The Austrian mortgage market is small relative to other European countries. The size of the mortgage market grew from 19.7% of GDP in 2000 to about 34.4% of GDP in 2011. The average mortgage market size in the EU is 50% of GDP.
Total outstanding housing loans were up by 6.7% to €104.7 billion in the first quarter of 2012 from the same period last year, according to the Oesterreichische Nationalbank.
Mortgage growth was accompanied by an increase in foreign-currency denominated loans from around 7% of total housing loans in 2000, to about 28% in 2011.
The Austrian economy is projected to expand by 1% in 2013 and 1.8% in 2014, according to the Austrian Institute of Economic Research (WIFO). Exports are expected to increase by 3.8% this year, while private consumption should increase by 0.6%.
“The domestic economy is still poised for a long and broad-based recovery”, said WIFO. “There are still risks, however in the external environment.”
In 2012, Austria’s budget deficit stood at about 2.5% of GDP (€7.7 billion), beating the government forecast of 3.1% of GDP, and keeping it below the EU’s target.
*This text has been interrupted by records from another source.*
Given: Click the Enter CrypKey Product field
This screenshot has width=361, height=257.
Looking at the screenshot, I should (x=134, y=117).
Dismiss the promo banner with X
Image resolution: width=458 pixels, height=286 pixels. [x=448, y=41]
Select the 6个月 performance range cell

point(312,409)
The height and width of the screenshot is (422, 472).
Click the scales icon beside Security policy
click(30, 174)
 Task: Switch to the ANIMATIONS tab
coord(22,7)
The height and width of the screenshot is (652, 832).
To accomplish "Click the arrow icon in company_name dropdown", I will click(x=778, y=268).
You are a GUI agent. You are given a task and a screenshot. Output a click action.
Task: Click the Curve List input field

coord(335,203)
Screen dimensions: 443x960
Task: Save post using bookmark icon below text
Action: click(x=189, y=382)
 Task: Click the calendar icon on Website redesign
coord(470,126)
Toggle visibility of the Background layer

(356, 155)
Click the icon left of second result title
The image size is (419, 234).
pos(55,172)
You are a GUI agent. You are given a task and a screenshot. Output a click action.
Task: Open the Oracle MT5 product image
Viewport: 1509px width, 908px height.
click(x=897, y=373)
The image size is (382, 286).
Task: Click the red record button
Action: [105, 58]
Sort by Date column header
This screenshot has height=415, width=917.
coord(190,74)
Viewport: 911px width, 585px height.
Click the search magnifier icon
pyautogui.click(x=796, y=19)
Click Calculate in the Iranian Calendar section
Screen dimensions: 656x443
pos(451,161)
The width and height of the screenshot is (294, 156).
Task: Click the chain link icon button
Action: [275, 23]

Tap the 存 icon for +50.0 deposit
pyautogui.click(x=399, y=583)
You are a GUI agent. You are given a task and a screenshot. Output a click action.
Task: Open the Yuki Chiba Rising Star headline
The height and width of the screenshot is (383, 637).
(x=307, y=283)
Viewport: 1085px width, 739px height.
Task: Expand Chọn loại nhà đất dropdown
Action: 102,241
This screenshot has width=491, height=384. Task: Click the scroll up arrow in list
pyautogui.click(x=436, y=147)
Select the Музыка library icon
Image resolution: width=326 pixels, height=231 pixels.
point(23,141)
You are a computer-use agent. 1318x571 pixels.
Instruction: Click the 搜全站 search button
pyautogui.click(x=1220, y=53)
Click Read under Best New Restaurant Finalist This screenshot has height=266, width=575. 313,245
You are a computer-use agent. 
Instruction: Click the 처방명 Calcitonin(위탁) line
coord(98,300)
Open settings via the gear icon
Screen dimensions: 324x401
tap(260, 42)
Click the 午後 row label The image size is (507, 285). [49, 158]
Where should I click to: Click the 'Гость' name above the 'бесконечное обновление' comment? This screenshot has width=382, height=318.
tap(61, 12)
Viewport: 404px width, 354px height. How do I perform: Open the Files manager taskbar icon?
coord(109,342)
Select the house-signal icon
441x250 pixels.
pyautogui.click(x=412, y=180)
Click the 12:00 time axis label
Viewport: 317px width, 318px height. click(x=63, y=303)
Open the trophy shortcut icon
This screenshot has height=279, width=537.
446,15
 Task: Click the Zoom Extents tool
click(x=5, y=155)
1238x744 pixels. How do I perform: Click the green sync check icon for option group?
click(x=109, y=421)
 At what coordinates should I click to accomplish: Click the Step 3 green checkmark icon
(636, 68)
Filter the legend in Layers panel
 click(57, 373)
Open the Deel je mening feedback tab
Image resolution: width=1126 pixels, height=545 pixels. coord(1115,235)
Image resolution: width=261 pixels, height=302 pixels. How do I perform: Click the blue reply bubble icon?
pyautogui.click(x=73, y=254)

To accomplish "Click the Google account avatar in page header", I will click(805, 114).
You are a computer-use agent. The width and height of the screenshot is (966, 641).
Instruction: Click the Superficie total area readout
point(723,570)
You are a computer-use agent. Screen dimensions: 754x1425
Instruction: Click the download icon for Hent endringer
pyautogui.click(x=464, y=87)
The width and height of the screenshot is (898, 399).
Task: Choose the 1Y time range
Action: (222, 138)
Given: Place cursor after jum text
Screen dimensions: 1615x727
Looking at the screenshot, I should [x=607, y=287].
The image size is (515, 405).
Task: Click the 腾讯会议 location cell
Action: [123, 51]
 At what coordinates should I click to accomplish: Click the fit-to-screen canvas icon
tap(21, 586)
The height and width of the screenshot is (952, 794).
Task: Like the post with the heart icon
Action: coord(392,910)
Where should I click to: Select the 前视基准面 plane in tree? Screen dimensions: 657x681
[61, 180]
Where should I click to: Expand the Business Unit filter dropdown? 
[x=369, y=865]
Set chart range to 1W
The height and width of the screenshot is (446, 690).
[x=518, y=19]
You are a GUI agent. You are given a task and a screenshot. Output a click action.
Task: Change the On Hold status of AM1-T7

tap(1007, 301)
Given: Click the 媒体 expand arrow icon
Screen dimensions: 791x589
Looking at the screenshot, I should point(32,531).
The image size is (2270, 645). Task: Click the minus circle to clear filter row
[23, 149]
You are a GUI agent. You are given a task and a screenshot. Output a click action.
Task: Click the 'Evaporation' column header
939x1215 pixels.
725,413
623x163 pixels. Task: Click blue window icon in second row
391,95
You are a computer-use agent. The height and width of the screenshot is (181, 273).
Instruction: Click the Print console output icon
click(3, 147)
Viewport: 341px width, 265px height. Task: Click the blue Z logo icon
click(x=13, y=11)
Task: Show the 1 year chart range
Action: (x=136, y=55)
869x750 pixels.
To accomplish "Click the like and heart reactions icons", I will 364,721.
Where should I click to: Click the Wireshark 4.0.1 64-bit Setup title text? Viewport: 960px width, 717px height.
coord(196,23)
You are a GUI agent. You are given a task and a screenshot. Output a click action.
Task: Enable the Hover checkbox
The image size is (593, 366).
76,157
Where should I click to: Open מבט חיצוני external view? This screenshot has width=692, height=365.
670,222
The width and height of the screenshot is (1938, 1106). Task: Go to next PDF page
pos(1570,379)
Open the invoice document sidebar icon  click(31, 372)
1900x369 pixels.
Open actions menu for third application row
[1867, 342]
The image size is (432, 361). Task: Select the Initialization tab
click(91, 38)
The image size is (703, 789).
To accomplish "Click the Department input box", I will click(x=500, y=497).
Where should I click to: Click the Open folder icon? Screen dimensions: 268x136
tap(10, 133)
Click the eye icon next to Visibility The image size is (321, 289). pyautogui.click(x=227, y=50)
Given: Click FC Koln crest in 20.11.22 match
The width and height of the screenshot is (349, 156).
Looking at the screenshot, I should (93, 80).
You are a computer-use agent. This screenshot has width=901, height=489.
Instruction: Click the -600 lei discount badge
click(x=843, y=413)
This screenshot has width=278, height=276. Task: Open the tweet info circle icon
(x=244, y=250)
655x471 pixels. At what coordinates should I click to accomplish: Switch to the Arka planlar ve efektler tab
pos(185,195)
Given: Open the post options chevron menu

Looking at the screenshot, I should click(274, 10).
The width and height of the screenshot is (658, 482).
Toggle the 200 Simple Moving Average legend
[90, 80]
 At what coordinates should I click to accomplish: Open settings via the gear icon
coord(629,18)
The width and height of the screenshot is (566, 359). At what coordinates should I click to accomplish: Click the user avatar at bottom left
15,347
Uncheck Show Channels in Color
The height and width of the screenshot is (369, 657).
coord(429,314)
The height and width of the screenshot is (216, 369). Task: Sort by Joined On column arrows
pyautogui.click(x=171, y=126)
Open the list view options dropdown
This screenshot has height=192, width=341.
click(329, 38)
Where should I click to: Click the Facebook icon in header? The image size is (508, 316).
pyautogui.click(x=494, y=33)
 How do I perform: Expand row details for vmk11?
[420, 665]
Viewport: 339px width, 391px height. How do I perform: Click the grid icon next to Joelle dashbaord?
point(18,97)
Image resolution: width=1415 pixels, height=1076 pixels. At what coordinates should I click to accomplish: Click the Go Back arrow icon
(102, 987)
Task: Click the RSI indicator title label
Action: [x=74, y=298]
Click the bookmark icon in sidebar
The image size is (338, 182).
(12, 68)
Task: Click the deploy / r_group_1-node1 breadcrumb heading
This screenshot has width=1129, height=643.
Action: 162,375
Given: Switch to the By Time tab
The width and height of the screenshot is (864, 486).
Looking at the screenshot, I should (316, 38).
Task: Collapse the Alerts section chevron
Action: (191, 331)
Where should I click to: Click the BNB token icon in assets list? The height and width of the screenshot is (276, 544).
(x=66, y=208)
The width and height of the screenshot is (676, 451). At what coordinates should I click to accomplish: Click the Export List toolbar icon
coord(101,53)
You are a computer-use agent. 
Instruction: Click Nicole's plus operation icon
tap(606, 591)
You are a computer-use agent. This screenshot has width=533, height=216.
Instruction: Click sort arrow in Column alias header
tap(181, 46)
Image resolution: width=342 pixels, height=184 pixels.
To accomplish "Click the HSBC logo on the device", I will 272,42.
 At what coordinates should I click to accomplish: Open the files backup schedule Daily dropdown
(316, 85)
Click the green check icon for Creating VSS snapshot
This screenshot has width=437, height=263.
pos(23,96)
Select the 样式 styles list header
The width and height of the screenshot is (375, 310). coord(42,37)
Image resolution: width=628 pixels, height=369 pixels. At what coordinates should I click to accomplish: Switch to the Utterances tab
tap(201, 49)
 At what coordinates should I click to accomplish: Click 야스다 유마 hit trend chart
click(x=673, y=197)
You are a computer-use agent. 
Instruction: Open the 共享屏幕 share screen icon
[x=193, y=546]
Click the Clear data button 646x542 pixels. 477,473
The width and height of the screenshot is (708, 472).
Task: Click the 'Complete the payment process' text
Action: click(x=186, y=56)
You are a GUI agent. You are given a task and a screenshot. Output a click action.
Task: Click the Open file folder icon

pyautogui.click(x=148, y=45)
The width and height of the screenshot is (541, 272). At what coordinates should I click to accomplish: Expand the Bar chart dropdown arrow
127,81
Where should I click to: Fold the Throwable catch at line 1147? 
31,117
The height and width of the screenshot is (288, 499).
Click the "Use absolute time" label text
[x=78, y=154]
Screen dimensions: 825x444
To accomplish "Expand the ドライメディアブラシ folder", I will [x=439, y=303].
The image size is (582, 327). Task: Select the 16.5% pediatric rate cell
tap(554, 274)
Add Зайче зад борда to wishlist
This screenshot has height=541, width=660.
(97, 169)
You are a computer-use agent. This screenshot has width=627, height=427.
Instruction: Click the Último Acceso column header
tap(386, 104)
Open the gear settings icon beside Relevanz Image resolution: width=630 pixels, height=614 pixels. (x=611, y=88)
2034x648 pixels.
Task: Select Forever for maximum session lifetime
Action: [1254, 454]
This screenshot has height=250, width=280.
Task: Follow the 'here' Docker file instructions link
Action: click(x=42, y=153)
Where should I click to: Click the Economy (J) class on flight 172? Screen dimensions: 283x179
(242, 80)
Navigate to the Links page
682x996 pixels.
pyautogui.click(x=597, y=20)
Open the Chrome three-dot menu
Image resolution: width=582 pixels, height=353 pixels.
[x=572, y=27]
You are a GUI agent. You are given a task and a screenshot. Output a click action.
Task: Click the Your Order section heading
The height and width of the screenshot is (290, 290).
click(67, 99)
This was mainly a result of the government efforts to cut spending and increased taxes. It introduced a banking tax, extra taxes on tobacco, petrol and flight tickets in 2011.
In January 2013, Austria’s unemployment rate was at 4.9% (Eurostat definition), the lowest in the EU.
However, the sovereign debt climbed to a new high of €227.4 billion or about 73.4% of GDP in 2012, well over the 60% target. In February 2013, the annual inflation rate slowed to 2.5%, according to Statistics Austria. The inflation rate is expected to be 2.2% in 2013 and 2% in 2014, according to WIFO.
The prime driver of the Austrian economy is exports to its main trading partner, Germany. More than 75% of Austria’s exports go to Europe, 30% to Germany. Austria experienced relatively strong economic growth from 2004 to 2007 with an average annual GDP growth of 3.1%. After contracting by 3.8% in 2009, the economy emerged from recession with growth rates of 2.31% in 2010 and 2.7% in 2011. However due to the on-going debt crisis, the Austrian economy slowed sharply in 2012, with a real GDP growth of just 0.8%.
The country was annexed by Germany during the Second World War amongst popular acclaim. After World War 11, the Allies occupied Austria until 1955. The country then became a fully independent republic, under the condition that it would remain neutral. Austria joined the European Union (EU) in 1955 and the Euro Monetary System in 1999, and is a founder-member of the OECD. It signed the Schengen Agreement in 1995 and adopted the Euro in 1999.
Austria’s capital, Vienna, is home to key international organizations. These include the International Atomic Energy Agency (IAEA), the Organization for Security and Cooperation in Europe (OSCE), and the Organization of Petroleum Exporting Countries (OPEC).